== Segment start ==
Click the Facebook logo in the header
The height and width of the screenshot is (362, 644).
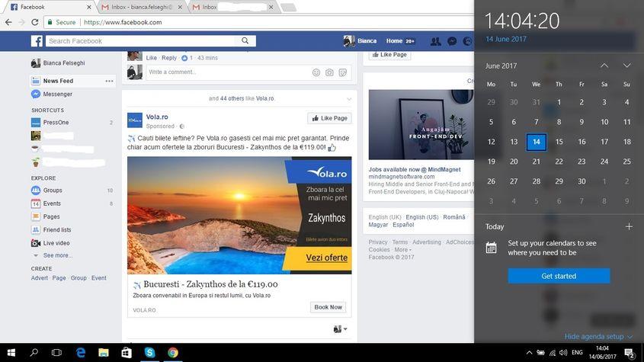pos(37,41)
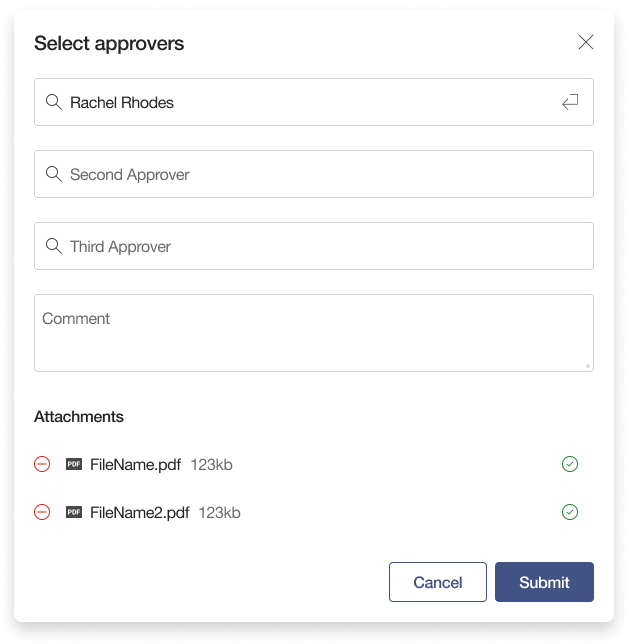The width and height of the screenshot is (628, 644).
Task: Remove the FileName2.pdf attachment
Action: point(42,512)
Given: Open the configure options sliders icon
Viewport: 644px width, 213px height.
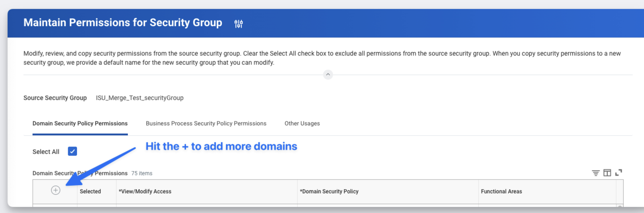Looking at the screenshot, I should point(238,24).
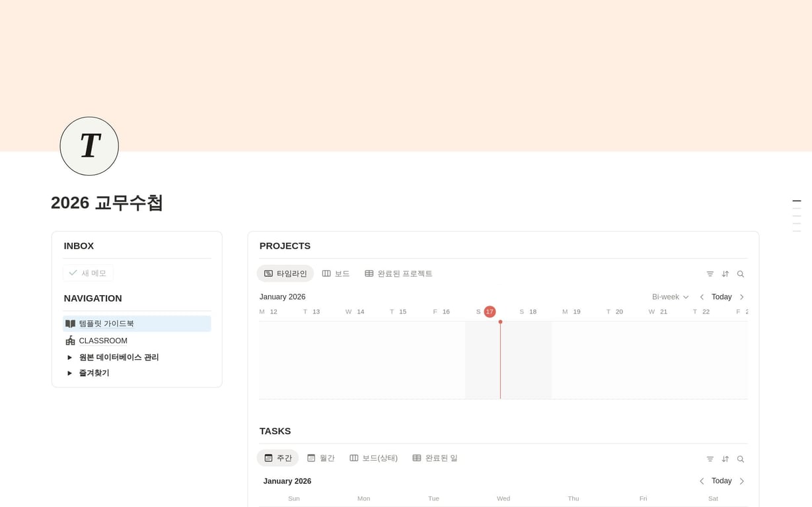Click the sort icon in TASKS toolbar
The width and height of the screenshot is (812, 507).
point(725,458)
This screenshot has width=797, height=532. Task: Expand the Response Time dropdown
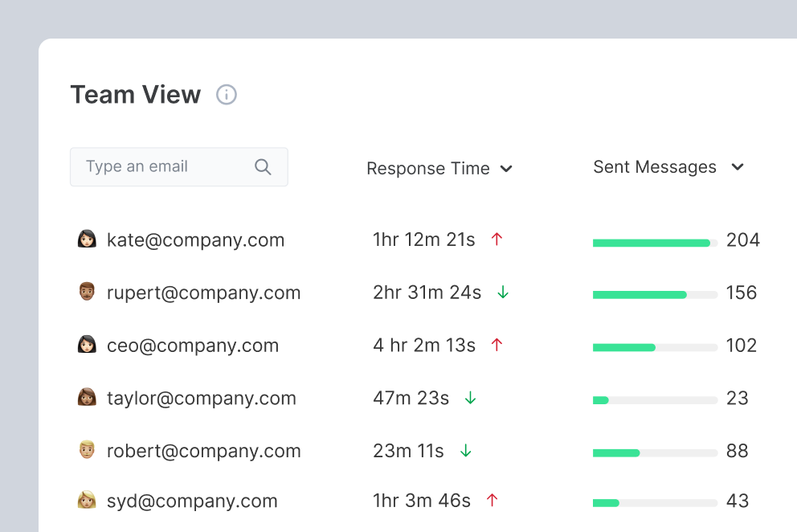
== Segment end ==
[PROBLEM DETAILS] No pictures should appear in the copy. Reproduce exactly the lines from the line containing "Viewport: 644px width, 213px height." through the last line of the data, inclusive.

[RESPONSE TO THE TASK]
Viewport: 644px width, 213px height.
Looking at the screenshot, I should point(238,24).
Click the sort icon in TASKS toolbar
The width and height of the screenshot is (812, 507).
point(725,458)
This screenshot has width=797, height=532. Task: Expand the Response Time dropdown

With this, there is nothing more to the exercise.